“You heard me,” Xerxes restrained himself from ordering his master-at-arms from lopping off the general’s head for questioning the order.
The general bowed his head. “Yes, my lord.” He scurried off to pass the command down the chain of command.
Leonidas had watched the general scurry away and wondered what was next. It was obvious the Persian King was losing patience with the barrage. From the lack of shadows from the arrows sticking into the ground nearby, Leonidas estimated it was noon. This had gone on without change for longer than he had hoped.
He was thirsty and his bladder was full. Several men had already pissed where they knelt, the urine flowing in small golden rivulets along the rocky ground. And no one said a word about it. What was a little piss when arrows were raining down upon them and a quarter million men waited to slay them?
Leonidas could see the Scythian commander talking to a courier who wore a helmet with a tall plume on it — the same officer that Xerxes had been screaming at.
“Steady, men,” Leonidas yelled. “Something’s getting ready to happen.”
“About damn time,” someone yelled in response, which brought a chorus of laughter.
The Scythian commander was yelling orders in his strange tongue, his men lifting their shields. Still the arrows came. The commander went down his line, making sure it was dressed properly, shields interlocked, spears forward.
Leonidas frowned as another arrow thunked into his shield. The Scythian lines began moving forward, yet the barrage wasn’t stopping. If anything, Leonidas realized, it was getting thicker. He suddenly realized what was about to happen. He looked through the thin space between his shield and the man to his right toward Xerxes. The Persian King was leaning forward, as if watching some interesting sporting event.
The Scythian commander pointed forward toward the Spartans with his sword. Leonidas could see the fear on the men’s faces. He could hear muttering in his own ranks as his men realized the enemy infantry was approaching; yet the arrows still came down.
The Scythians were halfway across the open space. Some arrows, their range short, began to fall into their ranks. Leonidas saw one of the warriors in the front rank collapse to his knees and fall forward, a shaft sticking up out of his back.
When the Scythians were less than twenty meters from his men, Leonidas rose to his feet, bringing his shield from the up to forward position. His heart pounded with pride as the entire two lines of Spartans immediately rose and did the same, ignoring the arrows that showered down upon them.

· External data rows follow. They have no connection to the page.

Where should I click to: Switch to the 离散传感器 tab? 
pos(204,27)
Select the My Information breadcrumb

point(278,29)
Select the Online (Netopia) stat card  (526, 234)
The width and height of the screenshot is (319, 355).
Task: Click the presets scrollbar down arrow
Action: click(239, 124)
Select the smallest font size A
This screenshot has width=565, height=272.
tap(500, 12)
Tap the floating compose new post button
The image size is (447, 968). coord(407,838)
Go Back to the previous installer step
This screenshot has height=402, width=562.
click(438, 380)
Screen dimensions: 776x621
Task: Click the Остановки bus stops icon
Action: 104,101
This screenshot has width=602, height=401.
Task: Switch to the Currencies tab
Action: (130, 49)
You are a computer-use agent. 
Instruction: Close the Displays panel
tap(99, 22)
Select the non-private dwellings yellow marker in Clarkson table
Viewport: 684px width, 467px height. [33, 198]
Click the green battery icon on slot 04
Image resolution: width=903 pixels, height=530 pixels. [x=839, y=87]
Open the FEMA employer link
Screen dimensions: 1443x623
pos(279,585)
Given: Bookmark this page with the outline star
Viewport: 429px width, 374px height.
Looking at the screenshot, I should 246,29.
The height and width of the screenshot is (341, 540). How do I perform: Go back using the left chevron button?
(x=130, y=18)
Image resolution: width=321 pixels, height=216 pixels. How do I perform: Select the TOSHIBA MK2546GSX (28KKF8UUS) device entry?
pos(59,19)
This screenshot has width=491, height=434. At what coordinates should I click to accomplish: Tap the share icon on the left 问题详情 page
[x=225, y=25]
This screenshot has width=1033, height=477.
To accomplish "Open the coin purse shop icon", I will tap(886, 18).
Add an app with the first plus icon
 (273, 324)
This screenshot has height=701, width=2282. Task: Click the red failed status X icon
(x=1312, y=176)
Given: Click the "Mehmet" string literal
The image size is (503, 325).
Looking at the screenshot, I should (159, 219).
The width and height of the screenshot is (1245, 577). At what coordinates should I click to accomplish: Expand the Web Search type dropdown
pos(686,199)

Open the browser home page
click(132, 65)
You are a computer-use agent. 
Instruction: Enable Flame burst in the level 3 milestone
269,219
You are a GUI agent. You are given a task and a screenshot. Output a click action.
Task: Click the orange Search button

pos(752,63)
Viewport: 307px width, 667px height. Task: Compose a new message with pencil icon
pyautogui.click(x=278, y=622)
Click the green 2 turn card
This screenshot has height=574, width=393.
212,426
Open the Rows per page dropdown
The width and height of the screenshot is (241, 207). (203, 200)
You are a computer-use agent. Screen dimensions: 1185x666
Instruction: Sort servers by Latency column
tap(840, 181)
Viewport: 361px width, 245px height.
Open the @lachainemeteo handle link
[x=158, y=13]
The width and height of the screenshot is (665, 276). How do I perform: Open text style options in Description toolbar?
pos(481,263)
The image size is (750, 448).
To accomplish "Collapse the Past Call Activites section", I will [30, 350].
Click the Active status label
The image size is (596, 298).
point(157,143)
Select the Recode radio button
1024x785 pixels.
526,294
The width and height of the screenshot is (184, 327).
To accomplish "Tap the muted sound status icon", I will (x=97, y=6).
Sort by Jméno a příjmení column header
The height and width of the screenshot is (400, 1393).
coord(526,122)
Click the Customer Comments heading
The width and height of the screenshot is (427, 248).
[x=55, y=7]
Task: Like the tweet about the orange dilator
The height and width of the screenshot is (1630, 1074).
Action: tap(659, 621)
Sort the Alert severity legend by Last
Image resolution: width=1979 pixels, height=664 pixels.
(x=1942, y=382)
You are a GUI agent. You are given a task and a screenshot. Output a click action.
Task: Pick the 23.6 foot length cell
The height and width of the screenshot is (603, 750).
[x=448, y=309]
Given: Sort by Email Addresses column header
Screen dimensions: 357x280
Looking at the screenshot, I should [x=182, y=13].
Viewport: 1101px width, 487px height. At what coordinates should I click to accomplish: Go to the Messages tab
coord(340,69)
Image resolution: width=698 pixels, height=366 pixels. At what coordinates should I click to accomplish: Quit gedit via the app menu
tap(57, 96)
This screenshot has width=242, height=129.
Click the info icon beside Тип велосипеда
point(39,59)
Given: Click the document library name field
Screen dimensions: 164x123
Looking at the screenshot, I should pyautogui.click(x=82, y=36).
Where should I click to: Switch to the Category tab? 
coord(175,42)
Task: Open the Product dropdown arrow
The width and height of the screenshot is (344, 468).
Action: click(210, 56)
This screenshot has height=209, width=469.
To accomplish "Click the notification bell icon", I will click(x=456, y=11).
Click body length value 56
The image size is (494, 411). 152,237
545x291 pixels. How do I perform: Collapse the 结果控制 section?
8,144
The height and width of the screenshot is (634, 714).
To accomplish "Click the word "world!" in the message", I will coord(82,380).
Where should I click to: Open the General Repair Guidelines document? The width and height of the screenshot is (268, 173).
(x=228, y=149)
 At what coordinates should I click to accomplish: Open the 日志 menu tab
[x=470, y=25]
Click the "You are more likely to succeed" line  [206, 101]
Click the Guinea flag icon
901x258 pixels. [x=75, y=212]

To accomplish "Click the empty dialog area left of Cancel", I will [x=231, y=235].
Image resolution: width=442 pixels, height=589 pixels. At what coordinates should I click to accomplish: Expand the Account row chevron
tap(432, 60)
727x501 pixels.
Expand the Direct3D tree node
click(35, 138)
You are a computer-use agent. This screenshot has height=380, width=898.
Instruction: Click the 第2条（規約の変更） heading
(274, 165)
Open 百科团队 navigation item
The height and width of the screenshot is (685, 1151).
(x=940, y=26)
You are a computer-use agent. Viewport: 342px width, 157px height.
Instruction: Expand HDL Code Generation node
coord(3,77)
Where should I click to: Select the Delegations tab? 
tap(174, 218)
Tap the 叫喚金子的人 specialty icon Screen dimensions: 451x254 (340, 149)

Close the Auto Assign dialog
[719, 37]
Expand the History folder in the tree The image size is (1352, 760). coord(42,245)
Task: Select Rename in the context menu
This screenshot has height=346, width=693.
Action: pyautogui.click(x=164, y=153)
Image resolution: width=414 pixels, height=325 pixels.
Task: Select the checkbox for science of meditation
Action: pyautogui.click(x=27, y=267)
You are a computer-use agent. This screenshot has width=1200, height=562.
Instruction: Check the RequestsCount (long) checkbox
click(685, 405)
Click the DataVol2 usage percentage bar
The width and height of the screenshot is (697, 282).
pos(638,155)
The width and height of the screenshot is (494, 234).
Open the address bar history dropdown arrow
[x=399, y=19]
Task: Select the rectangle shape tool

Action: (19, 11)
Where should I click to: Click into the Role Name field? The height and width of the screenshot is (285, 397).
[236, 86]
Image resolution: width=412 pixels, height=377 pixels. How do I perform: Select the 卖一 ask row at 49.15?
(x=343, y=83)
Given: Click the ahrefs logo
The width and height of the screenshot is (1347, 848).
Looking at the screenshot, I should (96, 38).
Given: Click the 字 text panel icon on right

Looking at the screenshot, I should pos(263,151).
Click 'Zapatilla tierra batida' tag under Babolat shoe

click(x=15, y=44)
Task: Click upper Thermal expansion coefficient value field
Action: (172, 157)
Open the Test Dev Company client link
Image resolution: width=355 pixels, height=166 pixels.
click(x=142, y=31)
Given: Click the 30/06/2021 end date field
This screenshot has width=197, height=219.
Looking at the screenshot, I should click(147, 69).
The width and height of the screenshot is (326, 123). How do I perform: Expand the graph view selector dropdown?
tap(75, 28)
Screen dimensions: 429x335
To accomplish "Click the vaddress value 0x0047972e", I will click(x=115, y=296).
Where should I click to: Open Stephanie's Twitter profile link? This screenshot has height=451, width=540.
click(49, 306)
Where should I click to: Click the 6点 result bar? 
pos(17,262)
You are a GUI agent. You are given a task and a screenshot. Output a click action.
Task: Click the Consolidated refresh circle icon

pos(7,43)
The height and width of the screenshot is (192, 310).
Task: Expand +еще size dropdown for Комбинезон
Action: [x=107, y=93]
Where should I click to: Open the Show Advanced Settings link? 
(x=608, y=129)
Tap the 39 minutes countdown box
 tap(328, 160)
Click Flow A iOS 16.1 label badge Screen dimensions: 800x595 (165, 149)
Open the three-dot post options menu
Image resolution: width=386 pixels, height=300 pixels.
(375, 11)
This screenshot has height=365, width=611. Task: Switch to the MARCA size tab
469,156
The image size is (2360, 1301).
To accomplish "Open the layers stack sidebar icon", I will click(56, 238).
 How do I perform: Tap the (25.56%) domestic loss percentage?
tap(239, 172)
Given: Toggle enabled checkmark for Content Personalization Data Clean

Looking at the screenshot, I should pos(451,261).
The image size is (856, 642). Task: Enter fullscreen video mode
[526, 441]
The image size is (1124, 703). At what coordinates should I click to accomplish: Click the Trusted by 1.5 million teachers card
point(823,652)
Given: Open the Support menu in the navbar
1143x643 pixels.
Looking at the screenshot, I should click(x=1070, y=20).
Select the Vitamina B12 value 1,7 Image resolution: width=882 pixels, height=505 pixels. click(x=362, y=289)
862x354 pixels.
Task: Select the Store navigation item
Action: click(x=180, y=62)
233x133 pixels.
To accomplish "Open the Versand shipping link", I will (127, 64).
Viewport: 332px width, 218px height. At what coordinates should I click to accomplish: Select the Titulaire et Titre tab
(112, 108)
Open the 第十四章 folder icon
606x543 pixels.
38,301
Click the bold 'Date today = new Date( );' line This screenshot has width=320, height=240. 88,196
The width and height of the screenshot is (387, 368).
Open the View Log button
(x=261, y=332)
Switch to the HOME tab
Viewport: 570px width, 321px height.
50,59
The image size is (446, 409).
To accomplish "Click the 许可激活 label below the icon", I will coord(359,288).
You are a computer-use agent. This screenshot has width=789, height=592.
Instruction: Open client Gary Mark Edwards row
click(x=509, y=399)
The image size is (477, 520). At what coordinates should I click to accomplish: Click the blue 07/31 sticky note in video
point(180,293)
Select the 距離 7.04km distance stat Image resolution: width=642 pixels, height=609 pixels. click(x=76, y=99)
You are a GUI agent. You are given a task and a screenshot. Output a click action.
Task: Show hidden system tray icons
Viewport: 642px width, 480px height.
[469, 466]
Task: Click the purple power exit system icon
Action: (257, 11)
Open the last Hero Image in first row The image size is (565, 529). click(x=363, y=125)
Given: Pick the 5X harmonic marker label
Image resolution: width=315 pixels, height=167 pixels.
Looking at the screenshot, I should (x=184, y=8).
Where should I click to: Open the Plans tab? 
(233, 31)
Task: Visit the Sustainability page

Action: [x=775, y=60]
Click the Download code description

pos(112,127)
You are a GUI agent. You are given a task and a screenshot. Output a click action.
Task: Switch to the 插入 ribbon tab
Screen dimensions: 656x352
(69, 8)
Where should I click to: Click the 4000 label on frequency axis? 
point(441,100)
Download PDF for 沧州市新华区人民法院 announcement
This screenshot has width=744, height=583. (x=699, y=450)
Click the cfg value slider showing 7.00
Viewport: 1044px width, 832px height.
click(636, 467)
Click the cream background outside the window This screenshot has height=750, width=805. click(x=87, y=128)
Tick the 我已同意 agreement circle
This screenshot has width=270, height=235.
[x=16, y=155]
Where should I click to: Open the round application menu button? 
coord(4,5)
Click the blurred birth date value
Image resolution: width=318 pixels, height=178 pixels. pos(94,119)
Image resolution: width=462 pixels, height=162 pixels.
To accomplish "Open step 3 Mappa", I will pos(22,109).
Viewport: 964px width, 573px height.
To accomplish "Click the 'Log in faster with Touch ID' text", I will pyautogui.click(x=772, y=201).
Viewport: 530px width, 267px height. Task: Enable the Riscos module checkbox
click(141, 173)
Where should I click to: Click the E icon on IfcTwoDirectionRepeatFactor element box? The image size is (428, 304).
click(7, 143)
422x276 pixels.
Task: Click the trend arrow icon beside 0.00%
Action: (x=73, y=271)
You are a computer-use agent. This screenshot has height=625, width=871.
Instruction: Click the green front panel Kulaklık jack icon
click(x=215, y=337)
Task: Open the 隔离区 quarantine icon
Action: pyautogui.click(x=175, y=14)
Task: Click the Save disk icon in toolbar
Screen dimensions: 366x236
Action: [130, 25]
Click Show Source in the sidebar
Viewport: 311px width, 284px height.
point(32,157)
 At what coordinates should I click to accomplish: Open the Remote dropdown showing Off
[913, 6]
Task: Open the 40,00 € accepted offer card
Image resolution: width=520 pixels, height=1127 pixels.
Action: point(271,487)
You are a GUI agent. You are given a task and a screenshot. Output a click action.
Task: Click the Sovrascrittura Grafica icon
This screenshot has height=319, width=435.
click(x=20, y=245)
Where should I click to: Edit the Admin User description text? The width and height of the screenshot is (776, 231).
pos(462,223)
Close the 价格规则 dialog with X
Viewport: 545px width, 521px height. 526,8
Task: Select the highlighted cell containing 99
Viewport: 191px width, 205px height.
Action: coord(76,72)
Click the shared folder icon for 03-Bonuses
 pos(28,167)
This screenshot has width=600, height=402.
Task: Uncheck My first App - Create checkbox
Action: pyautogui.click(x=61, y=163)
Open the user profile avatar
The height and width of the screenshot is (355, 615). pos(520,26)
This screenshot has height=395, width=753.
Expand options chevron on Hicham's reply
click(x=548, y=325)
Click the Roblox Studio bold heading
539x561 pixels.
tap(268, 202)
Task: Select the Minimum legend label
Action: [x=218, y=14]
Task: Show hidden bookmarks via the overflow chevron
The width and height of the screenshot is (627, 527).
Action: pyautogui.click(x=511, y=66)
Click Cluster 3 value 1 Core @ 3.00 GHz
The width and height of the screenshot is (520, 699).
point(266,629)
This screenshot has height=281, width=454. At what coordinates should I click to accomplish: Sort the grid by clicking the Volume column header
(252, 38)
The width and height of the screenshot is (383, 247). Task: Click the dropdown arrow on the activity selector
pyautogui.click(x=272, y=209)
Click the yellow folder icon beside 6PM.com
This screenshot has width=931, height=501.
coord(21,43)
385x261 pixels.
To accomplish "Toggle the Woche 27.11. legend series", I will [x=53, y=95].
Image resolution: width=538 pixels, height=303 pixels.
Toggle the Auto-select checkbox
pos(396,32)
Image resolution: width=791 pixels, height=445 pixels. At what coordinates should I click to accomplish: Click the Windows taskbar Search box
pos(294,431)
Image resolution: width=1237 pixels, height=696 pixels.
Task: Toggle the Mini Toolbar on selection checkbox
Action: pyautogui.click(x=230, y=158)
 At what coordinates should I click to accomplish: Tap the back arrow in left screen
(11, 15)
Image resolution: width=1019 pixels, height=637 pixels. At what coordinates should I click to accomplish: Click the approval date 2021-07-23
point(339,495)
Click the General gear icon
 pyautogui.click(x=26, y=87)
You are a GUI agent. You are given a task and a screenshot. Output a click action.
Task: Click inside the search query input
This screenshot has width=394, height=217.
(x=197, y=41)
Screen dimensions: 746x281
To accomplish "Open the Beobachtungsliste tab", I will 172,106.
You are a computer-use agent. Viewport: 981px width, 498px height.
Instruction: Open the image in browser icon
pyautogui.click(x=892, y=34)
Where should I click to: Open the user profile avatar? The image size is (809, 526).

The Scythians slammed into his lines, both sides jabbing, hacking and slashing as they fought among the arrows still being fired by the Persian archers. The missiles struck without regard for the side one was on.
Leonidas neatly sliced the head off of a Scythian right in front of him, then pointed the Naga Staff blade up into the air and pumped up and down three times, before bringing it down to parry a thrust from a Scythian officer.
Hidden in the bushes above the pass, a skiritai saw the signal and passed it along. Over two hundred squires and skiritai were hidden on the slope, crouched under bushes and behind piles of rock, clinging to the steep slope in small hollows they had dug the night before.
Released, they sprang into action, shoving forward stones that had been laboriously carried up the slope from the Middle Gate the previous evening. The heavy rocks tumbled down, smashing into the clusters of archers below.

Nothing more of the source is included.